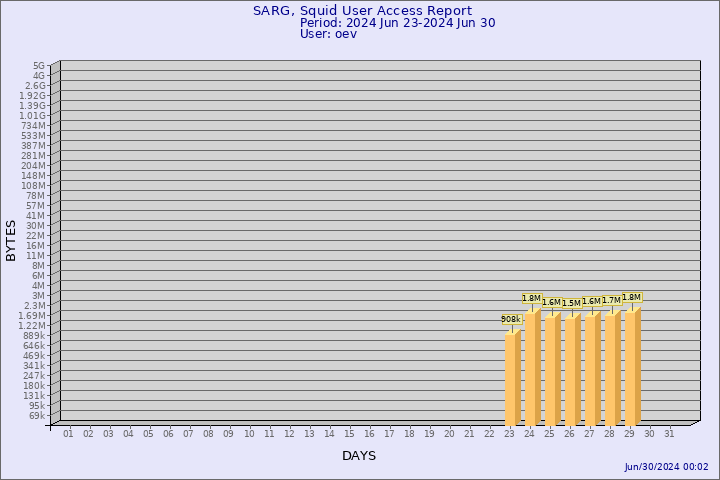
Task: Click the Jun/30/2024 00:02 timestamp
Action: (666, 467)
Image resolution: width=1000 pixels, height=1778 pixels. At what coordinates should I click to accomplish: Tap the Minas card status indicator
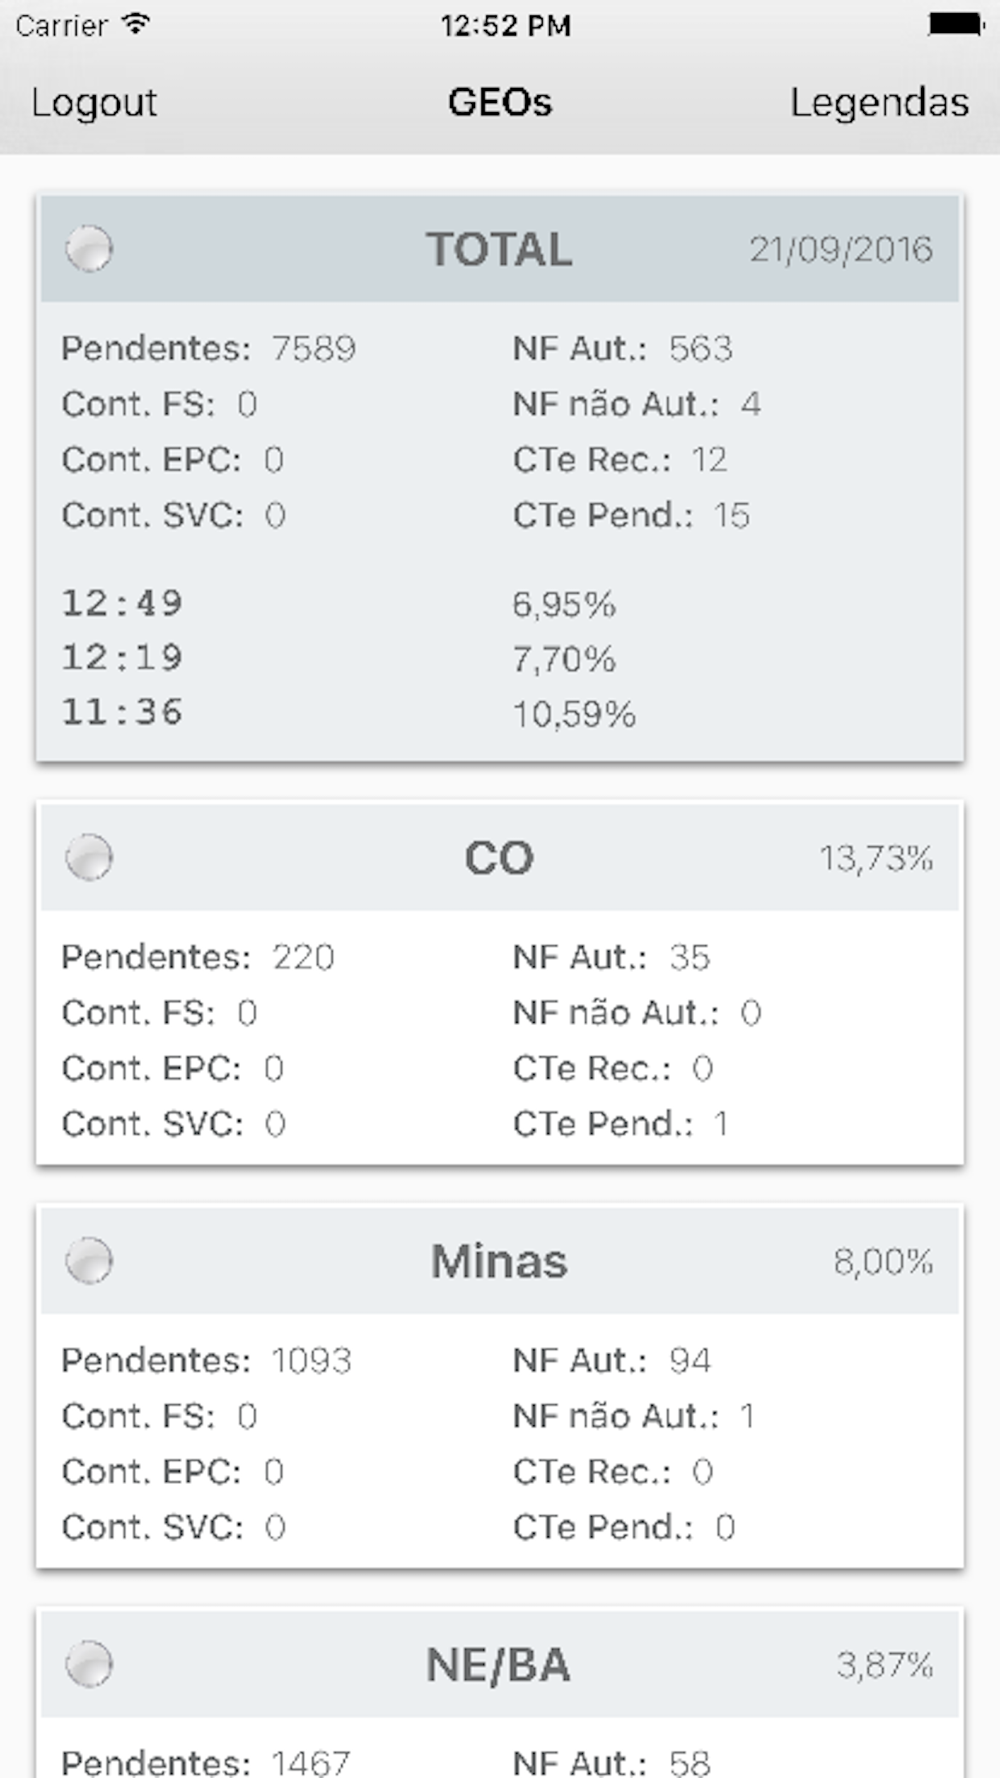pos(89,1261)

● ● ●

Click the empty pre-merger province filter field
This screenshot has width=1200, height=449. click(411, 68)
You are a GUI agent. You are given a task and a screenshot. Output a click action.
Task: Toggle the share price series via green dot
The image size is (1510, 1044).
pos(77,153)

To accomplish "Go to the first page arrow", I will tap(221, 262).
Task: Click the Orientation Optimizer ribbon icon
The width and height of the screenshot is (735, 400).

● ● ●

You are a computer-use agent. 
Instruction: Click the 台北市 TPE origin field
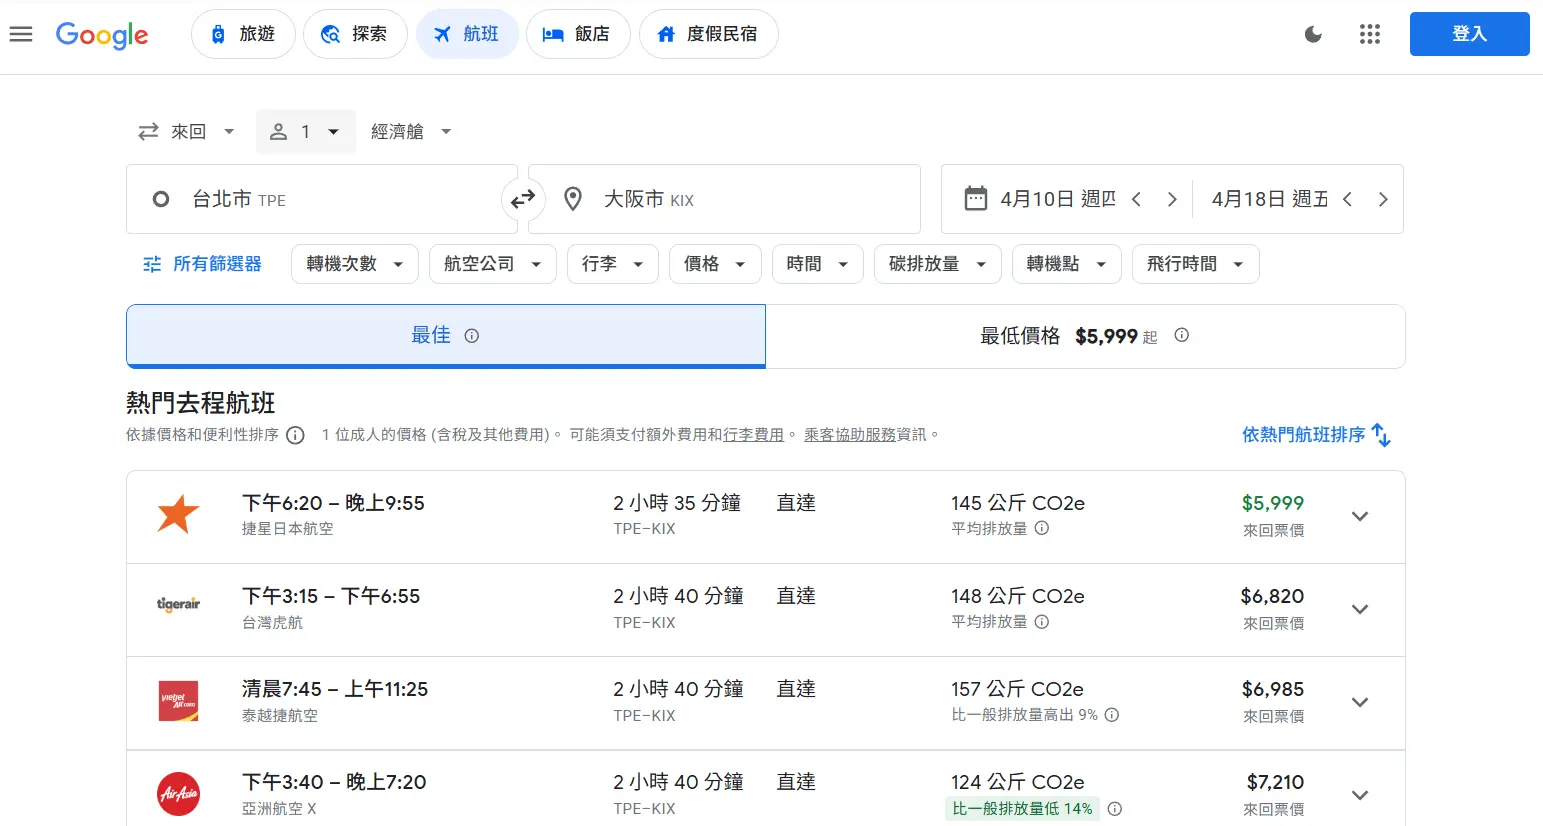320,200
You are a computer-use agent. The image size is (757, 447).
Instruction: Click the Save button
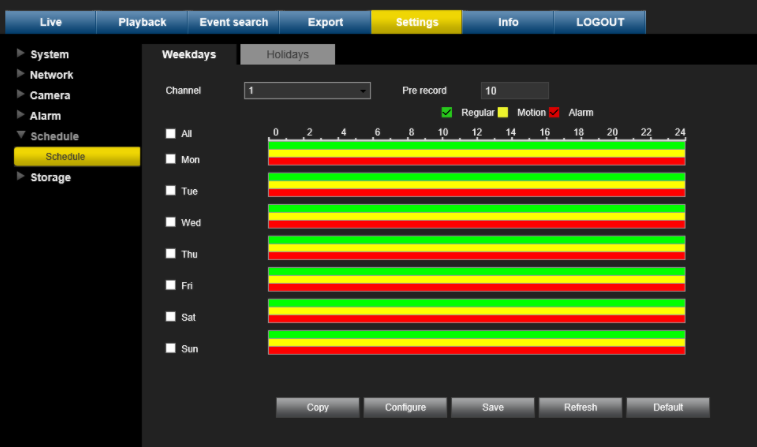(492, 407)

● ● ●

Given the entries above, say how many lines include the word "computer", and write nothing besides the number.

2